De voorzitter van de LTO vakgroep Akkerbouw Jaap van Wenum onderstreept desgevraagd dat de akkerbouwers voor zich zelf moeten kiezen of ze wel of niet onder de On the way to PlanetProof vlag hun producten willen telen. „Maar wij als LTO participeren hier niet meer in. Als de strengere eisen voor de telers uiteindelijk niets extra opleveren heeft dit geen zin. Je creëert alleen hogere eisen voor productie”, aldus Van Wenum. Aan het besluit ligt ook een onderzoek onder LTO en NFO leden ten grondslag. Daaruit blijkt dat telers geen meerprijs krijgen voor hun extra duurzaamheidsinspanningen voor het PlanetProof-keurmerk.

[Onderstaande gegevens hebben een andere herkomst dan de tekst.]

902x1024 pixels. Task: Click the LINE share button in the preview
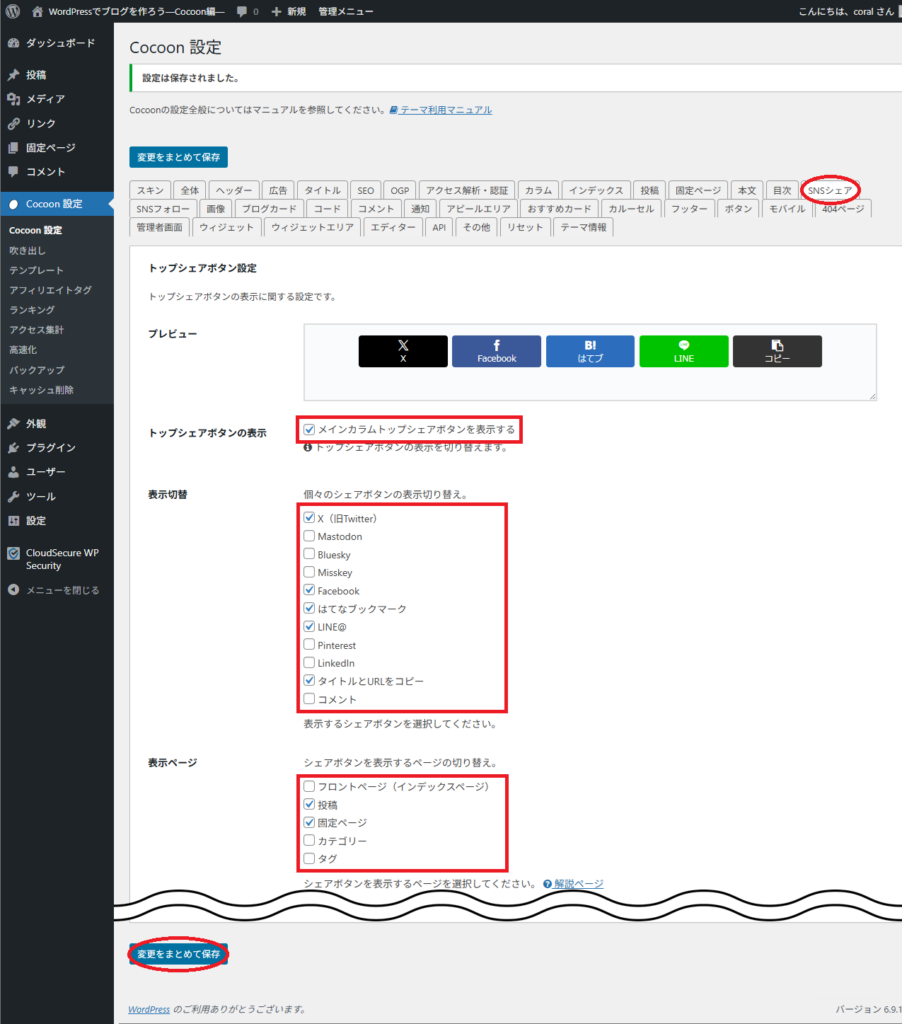click(683, 351)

De SMK vindt de opstelling van de LTO vakgroep Akkerbouw vreemd. Volgens SMK is de inbreng vanuit de akkerbouw in de TTW nog steeds gegarandeerd. Dit door de vertegenwoordiger van LTO Vollegrondsgroenten Niels Zuurbier en de aardappelteelt via Jan Moerland van de NAO. Verder verwacht SMK deze inbreng binnenkort nog aan te vullen met een vertegenwoordiger vanuit de conserventeelt.
Waardering
In een reactie zegt SMK de discussie over de ‘meerprijs’ wel te begrijpen. Ze onderstreept dat ze nog steeds achter de telers staat in hun vraag naar waardering, en dat ze hier ook actief mee bezig is. Die waardering vindt volgens SMK op allerlei manieren plaats, zoals meerjaren contracten (zekerheid van afzet), meerprijs per hectare (zoals bij aardappelen, spinazie, rode kool), lagere frequentie van milieuhandhaving, compensatie van certificeringskosten en rentekorting op leningen bij de Rabobank. SMK onderstreept dat ze niet in staat is om een meerprijs -of andere vormen van compensatie- af te dwingen omdat zij geen marktpartij is bij prijsonderhandelingen tussen aanbieders, supermarkten en andere afnemers. Die moeten daar zelf hun verantwoordelijkheid in nemen, aldus SMK.